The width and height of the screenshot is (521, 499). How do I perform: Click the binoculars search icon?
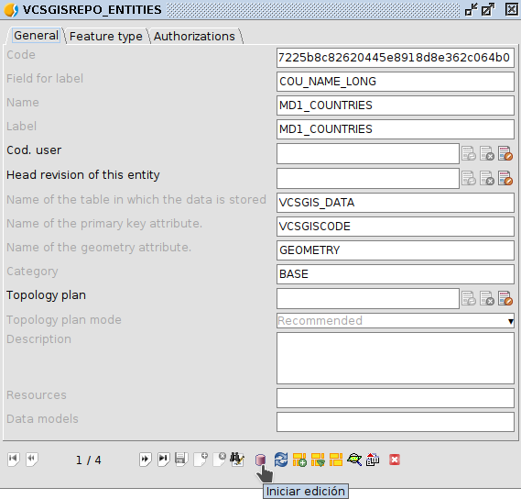coord(237,460)
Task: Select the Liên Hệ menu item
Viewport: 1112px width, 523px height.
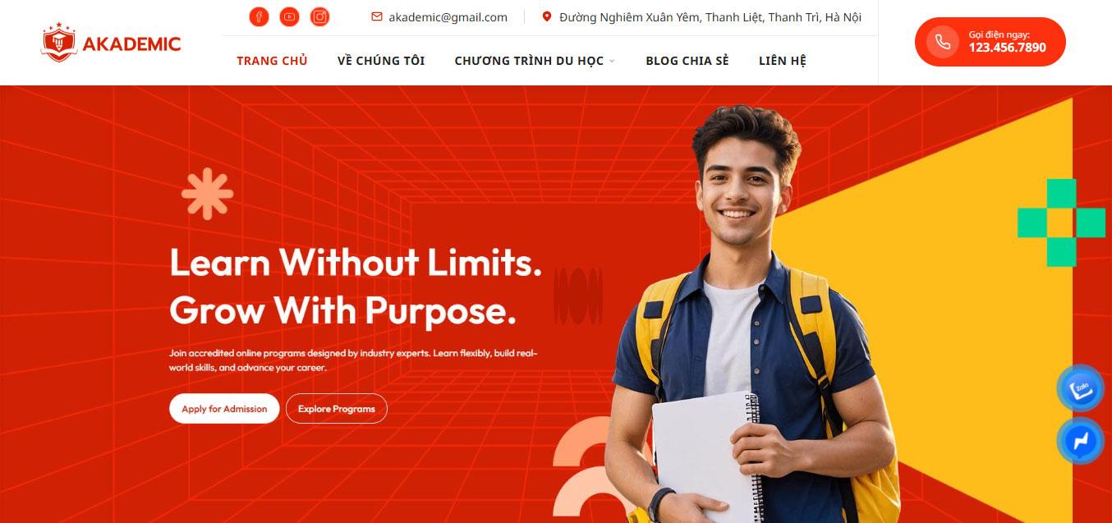Action: 783,61
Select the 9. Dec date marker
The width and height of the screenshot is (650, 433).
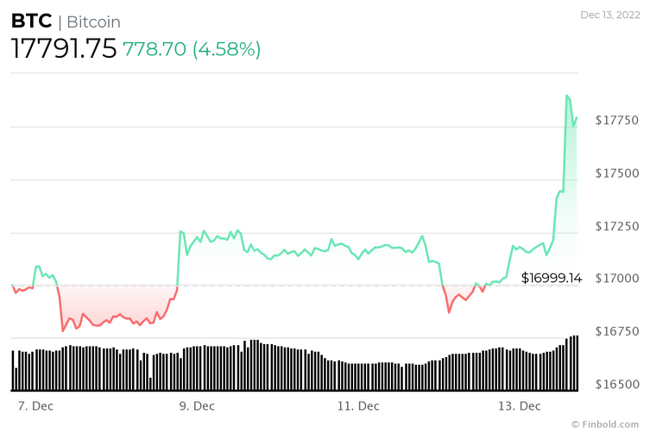(197, 405)
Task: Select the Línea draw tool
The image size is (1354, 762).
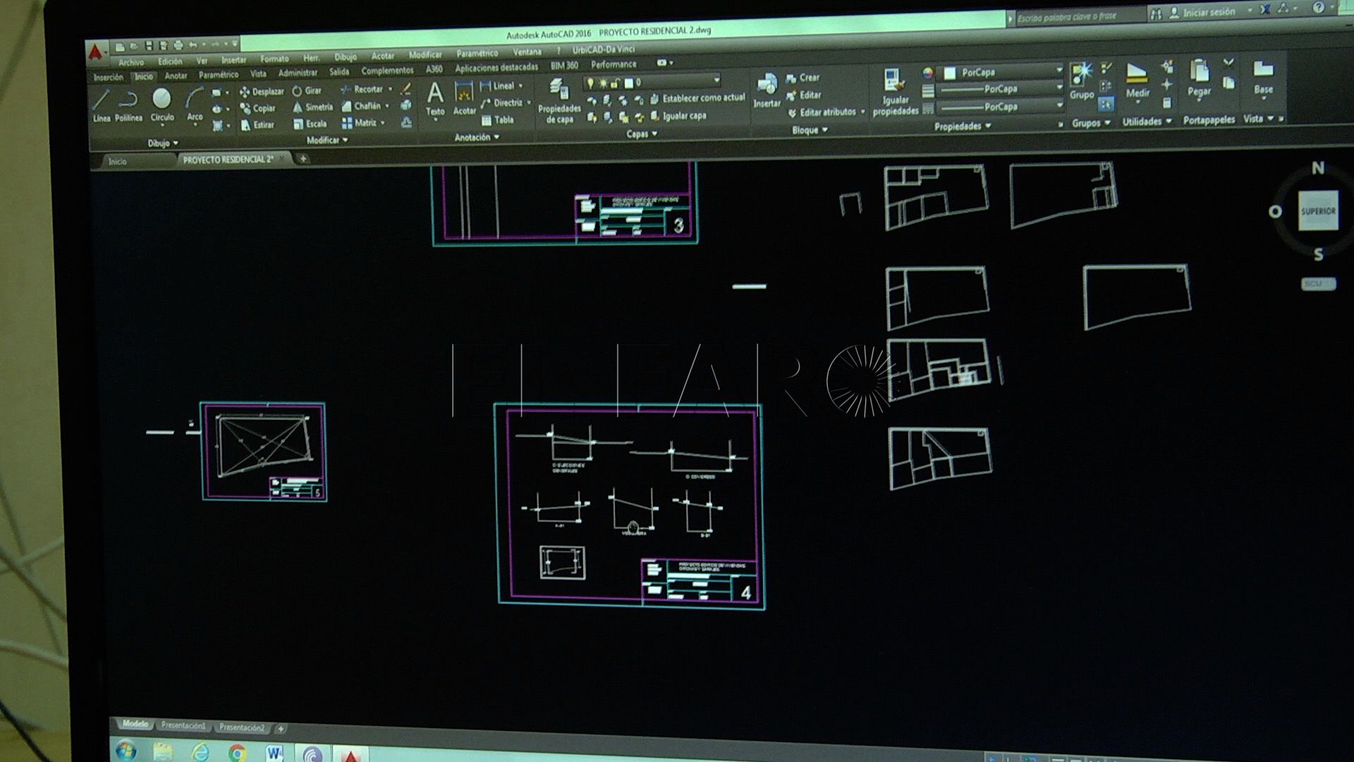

Exercise instructions »
Above are the records; set down exactly the lines from the line containing "Viewport: 1112px width, 523px height." through their last line, leaving every picture out.

Finished task »
Viewport: 1112px width, 523px height.
Action: 783,61
Select the 9. Dec date marker
The width and height of the screenshot is (650, 433).
(197, 405)
Task: Select the Línea draw tool
The image size is (1354, 762).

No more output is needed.